Le risposte del mercato: microreti e autosufficienza “Behind-the-Meter”

Mentre si attende che l’imponente piano di potenziamento della rete statale, che prevede investimenti per quasi 100 miliardi di corone, diventi operativo, le industrie stanno correndo ai ripari. Il nuovo mantra per le aziende è la grid friendliness, ossia la capacità di non gravare sulla rete pubblica. Per sopravvivere a questo stallo, le fabbriche stanno investendo massicciamente nella decentralizzazione, attraverso tre tecnologie chiave:

  • Autoproduzione “Behind-the-Meter” (Dietro il contatore): Le aziende installano parchi fotovoltaici o pale eoliche direttamente sui propri terreni, facendo fluire l’energia nei macchinari e, quindi, bypassando il contatore di Energinet.
  • Microreti aziendali (Microgrids): Lo stabilimento diventa una rete autonoma gestita da software intelligenti. In caso di restrizioni della rete nazionale, l’industria può scollegarsi temporaneamente operando in totale indipendenza (island mode).
  • Accumulo intelligente (Sistemi BESS): Container industriali di batterie al litio gestiti dall’I.A. che consentono il peak shaving (taglio dei picchi), compensando istantaneamente i picchi di carico richiesti dai macchinari senza stressare l’infrastruttura pubblica.

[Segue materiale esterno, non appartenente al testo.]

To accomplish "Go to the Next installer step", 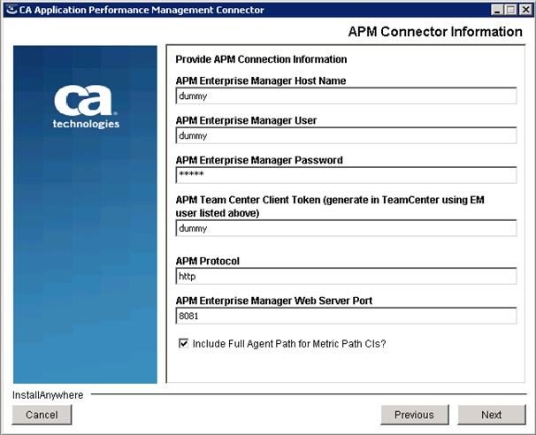I will click(x=492, y=415).
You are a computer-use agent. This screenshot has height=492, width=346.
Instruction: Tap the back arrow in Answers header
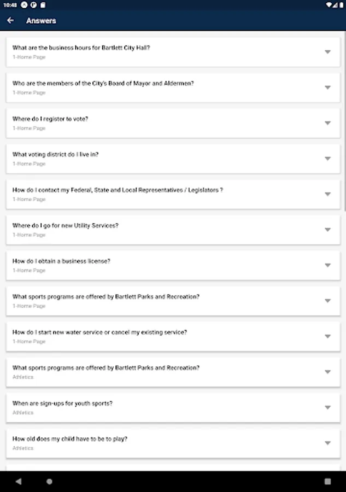click(x=10, y=21)
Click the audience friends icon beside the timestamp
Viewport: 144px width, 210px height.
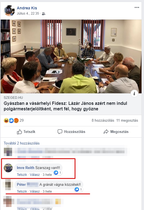[x=44, y=14]
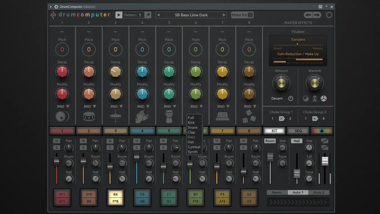Choose Snare from the popup menu
This screenshot has width=380, height=214.
pyautogui.click(x=193, y=127)
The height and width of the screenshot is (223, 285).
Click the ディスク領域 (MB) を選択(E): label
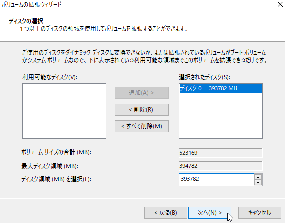pos(56,180)
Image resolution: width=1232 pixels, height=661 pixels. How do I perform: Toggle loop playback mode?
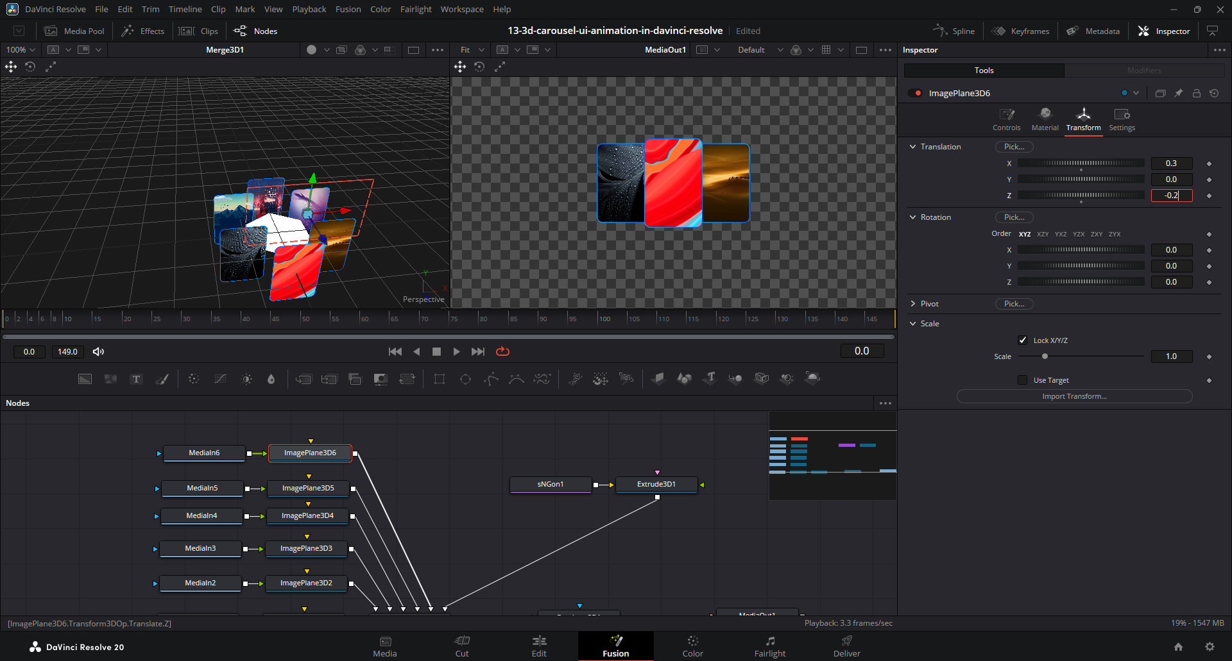(502, 351)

L’efficacia dello stoccaggio energetico privato è stata pienamente legittimata dal nuovo piano politico, che prevede l’installazione strategica di grandi sistemi di batterie industriali nei nodi più critici della rete nazionale per assorbire i surplus di produzione rinnovabile.

Da una crisi nasce un’opportunità

Da questa crisi infrastrutturale e dalla decisa risposta politica danese nasce una duplice opportunità commerciale. Da un lato, il piano di investimenti di Energinet da quasi 100 miliardi di corone per l’espansione della rete genera un’enorme domanda per le opere tradizionali, aprendo spazi di fornitura per cavi ad alta tensione, trasformatori, sottostazioni e cantieristica civile.

Dall’altro lato, la necessità per l’industria privata di implementare gli allacciamenti flessibili e l’autosufficienza energetica apre una finestra straordinaria per i fornitori specializzati in impiantistica avanzata, automazione industriale, componentistica smart per reti locali e tecnologie di storage (sistemi BESS).

La Danimarca si trasforma così in una doppia arena strategica: il più grande cantiere europeo per il potenziamento delle reti elettriche classiche e, al contempo, il laboratorio d’avanguardia in cui la decentralizzazione flessibile delle fabbriche è diventata un’imprescindibile necessità competitiva.